Pero si la amplia detección de hielo de agua es destacable desde el punto de vista científico, no lo es menos su total ausencia en Sputnik Planum (el corazón), y Lowell Regio, en la parte superior del disco, el casquete polar, incluso con un mapa de tanta sensibilidad como el conseguido por LEISA. Esto indica que, al menos en estas regiones, el lecho de roca helada de Plutón está totalmente cubierto por una espesa capa de otros hielos, como los de Metano, Nitrógeno y Monóxido de Carbono. En el primer caso no deja de añadir aún más misterio a una zona cuya juventud, 10 millones de años como mucho y posiblemente menor, sigue dejando perplejos a los astrónomos. Es sin lugar a dudas la protagonista absoluta de esta misión, y seguro que seguirá dando que hablar durante mucho tiempo.

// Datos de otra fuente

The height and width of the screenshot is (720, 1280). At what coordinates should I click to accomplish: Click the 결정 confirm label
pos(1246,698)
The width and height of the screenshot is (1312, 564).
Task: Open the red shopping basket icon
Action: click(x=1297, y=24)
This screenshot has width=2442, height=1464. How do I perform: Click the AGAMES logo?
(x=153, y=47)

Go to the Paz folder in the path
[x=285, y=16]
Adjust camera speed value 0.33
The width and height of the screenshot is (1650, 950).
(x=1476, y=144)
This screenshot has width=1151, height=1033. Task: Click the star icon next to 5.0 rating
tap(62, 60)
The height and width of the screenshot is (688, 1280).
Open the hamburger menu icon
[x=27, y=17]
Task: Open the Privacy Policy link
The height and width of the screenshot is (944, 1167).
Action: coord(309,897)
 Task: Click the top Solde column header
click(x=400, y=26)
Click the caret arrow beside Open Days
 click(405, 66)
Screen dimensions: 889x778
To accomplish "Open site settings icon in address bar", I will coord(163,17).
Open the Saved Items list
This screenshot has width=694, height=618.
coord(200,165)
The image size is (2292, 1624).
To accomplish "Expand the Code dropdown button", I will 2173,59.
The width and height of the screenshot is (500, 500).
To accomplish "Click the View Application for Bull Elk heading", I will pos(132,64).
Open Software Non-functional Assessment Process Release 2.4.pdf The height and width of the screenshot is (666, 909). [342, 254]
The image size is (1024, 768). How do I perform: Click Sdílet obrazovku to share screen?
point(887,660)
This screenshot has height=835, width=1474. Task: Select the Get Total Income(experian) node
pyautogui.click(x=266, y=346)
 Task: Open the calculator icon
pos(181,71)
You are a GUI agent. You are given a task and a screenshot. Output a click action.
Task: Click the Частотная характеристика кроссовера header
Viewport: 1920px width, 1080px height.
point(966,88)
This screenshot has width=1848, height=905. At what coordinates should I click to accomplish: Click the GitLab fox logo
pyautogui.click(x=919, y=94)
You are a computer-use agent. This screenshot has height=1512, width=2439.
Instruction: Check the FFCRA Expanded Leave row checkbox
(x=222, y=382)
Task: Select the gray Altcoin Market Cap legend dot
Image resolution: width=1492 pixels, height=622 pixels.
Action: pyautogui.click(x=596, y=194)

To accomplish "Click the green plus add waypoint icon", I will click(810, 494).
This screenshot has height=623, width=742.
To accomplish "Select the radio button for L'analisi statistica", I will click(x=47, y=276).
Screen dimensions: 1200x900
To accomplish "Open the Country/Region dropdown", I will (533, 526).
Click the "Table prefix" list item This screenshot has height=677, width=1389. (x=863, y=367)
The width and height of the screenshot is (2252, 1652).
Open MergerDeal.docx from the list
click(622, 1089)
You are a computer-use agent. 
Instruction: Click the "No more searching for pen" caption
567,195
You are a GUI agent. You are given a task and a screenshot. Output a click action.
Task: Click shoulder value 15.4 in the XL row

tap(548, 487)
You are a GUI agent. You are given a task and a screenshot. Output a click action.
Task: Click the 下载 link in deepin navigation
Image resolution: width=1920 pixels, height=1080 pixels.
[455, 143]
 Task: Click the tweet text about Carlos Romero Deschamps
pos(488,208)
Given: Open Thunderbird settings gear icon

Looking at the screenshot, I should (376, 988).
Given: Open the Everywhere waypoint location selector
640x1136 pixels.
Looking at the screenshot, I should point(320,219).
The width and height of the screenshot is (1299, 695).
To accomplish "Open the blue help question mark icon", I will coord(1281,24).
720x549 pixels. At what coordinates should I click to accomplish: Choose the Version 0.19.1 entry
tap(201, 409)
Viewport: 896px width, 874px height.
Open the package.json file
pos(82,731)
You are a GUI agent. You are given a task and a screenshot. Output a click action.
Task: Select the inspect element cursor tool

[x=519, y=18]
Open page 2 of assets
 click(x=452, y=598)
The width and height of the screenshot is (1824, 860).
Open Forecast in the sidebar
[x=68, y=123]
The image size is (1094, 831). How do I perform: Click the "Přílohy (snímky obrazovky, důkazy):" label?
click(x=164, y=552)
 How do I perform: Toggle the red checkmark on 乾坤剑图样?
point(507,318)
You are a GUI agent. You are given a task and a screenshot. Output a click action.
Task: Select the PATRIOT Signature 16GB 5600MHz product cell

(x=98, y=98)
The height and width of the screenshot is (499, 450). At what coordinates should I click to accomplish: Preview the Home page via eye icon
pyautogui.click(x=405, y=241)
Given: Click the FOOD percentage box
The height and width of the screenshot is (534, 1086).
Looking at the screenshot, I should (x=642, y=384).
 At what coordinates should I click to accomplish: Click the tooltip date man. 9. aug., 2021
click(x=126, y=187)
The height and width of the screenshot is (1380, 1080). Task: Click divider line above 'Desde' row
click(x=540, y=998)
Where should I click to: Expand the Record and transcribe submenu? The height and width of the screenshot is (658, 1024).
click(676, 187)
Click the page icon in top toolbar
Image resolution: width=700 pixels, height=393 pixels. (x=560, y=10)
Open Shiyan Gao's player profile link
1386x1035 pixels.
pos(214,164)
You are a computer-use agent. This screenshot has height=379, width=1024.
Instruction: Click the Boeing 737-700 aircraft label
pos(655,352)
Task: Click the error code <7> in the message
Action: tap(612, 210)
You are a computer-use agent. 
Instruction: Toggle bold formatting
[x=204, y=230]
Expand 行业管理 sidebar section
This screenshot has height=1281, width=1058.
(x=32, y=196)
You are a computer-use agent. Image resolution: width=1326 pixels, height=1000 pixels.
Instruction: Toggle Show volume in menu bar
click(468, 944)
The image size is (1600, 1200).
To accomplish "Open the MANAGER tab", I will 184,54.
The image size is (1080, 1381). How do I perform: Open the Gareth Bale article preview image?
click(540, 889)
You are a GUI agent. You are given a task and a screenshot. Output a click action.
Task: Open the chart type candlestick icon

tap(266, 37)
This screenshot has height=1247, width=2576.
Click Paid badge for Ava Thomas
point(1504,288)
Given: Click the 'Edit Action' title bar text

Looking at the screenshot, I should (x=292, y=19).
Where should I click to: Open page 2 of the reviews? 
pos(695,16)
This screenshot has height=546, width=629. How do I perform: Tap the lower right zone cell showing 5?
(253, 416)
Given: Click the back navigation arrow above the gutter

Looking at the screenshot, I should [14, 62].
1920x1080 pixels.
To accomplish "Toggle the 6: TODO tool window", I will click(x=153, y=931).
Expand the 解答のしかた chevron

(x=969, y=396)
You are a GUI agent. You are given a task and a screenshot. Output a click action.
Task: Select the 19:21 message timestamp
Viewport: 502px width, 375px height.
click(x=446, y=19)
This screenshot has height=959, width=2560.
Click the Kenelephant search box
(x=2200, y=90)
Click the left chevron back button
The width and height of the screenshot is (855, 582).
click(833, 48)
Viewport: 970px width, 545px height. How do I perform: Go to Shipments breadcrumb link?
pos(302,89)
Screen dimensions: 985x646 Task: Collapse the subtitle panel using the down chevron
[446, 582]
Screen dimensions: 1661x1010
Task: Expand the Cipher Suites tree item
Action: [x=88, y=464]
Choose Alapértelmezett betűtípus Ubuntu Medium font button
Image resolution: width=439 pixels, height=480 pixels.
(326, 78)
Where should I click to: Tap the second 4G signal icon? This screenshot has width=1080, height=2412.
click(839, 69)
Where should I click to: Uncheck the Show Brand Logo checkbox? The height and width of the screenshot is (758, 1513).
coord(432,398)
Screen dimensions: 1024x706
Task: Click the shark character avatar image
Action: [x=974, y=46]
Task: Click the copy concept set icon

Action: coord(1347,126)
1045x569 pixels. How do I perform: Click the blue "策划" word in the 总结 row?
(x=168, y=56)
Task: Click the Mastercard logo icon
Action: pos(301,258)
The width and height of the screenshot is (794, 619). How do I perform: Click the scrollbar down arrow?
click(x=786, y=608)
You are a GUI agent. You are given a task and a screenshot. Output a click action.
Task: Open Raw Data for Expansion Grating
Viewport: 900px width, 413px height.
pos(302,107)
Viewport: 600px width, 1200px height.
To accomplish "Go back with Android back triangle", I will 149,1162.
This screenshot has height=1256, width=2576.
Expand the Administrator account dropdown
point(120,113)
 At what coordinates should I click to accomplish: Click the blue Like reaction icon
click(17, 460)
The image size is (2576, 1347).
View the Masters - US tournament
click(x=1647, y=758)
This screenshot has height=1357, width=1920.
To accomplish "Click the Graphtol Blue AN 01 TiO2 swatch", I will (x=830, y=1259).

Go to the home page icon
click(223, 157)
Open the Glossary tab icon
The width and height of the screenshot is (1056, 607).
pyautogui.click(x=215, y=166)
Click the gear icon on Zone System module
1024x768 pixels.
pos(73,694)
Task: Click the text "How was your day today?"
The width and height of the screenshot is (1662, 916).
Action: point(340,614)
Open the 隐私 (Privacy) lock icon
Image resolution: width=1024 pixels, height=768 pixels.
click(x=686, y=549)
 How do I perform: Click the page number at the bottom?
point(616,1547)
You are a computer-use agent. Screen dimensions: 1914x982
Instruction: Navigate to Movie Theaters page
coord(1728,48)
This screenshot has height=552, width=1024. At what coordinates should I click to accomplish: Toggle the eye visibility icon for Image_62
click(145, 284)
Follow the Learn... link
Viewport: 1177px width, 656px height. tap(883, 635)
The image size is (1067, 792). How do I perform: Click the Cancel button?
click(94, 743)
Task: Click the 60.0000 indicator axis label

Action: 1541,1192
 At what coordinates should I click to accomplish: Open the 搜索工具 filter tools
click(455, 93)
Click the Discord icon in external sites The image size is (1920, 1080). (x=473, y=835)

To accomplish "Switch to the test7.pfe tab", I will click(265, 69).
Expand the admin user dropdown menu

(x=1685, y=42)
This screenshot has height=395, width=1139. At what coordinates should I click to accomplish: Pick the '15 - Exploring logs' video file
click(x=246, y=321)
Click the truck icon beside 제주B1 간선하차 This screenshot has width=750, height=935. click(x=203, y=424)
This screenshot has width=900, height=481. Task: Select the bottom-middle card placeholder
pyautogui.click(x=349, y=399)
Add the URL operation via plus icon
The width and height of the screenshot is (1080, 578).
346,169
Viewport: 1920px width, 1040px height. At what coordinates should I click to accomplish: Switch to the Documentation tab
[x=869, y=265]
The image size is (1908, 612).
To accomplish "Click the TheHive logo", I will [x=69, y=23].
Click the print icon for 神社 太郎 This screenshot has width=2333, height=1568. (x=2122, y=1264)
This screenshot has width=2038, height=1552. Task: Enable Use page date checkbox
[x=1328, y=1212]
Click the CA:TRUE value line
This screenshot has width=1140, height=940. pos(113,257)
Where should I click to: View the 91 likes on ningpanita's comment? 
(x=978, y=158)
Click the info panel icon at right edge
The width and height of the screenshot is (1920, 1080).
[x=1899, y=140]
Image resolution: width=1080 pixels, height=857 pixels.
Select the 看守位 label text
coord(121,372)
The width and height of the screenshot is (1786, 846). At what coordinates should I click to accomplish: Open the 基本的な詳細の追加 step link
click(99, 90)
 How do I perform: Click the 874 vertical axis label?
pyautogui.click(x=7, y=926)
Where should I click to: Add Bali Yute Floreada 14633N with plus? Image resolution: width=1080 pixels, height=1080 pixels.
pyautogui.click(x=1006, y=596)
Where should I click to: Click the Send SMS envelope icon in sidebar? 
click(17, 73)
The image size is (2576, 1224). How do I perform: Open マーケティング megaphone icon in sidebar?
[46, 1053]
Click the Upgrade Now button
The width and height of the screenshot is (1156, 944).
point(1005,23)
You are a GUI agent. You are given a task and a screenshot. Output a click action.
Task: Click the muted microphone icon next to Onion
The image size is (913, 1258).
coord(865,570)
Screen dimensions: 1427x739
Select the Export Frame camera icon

Seguimos, por tanto, escribiendo nuevas páginas del gran libro de la New Horizons y su aventura en Plutón. La descarga de datos e imágenes concluirá a finales de este año, pero incluso así posiblemente no significará ni mucho menos que se haya llegado a su conclusión. Su continuo estudio, análisis y aplicación de nuevos modelos seguramente seguirán produciendo nuevos resultados incluso más allá de dicha fecha.
 
El hielo de agua presente en la superficie, en mayores cantidades de lo esperado. Destaca por eso mismo su total ausencia en Sputnik Planum y Lowell Regio, lo que delata una capa de hielos de otro tipo bastante gruesa, capaz de ocultar su presencia incluso a un instrumento tan sensible como LEISA.

La neblinosa atmósfera de Plutón en luz visible. Cuando tengamos el mapa completo en infrarrojo de LEISA, la combinación de ambas visiones permitirá conocer mejor su compleja estructura.